Paper No. 1
Presentation Time: 8:00 AM-12:00 PM
A REGIONAL PREDICTIVE MODEL OF CRUSHED STONE AGGREGATE PRODUCTION SITES IN NEW ENGLAND
ROBINSON Jr, Gilpin R.
1,
KAPO, Katherine E.1 and RAINES, Gary L.
2, (1)U.S. Geol Survey, 954 National Center, Reston, VA 20192, (2)U. S. Geol Survey, M/S 176 c/o Mackay School of Mines, University of Nevada Reno, Reno, NV 89557, kkapo@usgs.gov
Production sites for aggregate occur where suitable source materials exist and where transportation and market conditions are favorable. Weights of evidence is used to model crushed stone aggregate (CS) production sites using geologic map, transportation network, and population data in New England. This analysis shows that 72% of 89 CS producers are sited within 1 mile of either a principle highway or rail line in the region (34% of area). 78% of CS producers are sited in census tracts with population densities exceeding 100 people/square mile (27% of area). These relations illustrate the importance of proximity to transportation corridors and developing areas where aggregate is predominately used. No CS producers are located in census tracts with population densities less than 15 people/square mile, reflecting the lack of sufficient market demand in many rural areas. CS is predominately produced from three hard rock types that are widely distributed in New England; 20% of sites use carbonate rock, 27% use granite, and 37% use mafic rocks. Carbonate rocks and Jurassic basalt are the most important source rocks on an area-weighted basis.

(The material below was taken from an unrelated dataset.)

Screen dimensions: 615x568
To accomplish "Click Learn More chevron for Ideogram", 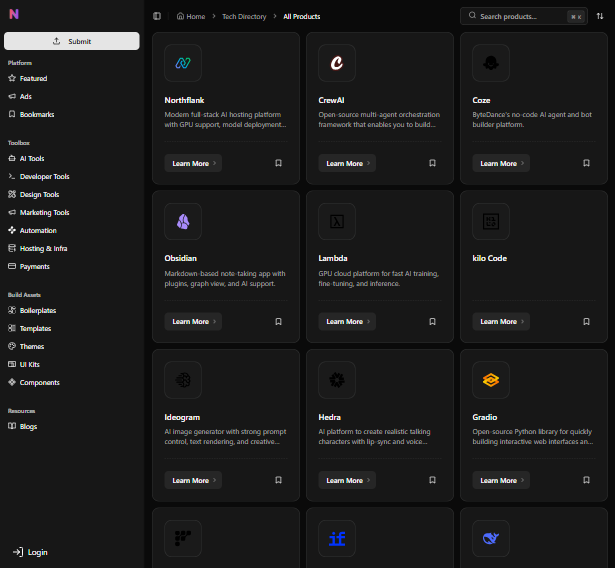I will [x=215, y=480].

The increasing demand for aggregate and the difficulty of developing and permitting new sites of aggregate production means that aggregate will be supplied from sources yet to be developed or delineated in many areas. Site development and permitting for aggregate production is difficult because many land management plans and zoning actions fail to anticipate future demand patterns that integrate the aggregate quality, transportation, and socioeconomic factors that define the economic viability of the industry. Spatial analysis quickly ranks tracts by their relative suitability for production of CS based on geology, transportation, and population. The results of this regional analysis can identify areas for more detailed evaluation. As transportation or population features change, the model can be revised easily to reflect these changes.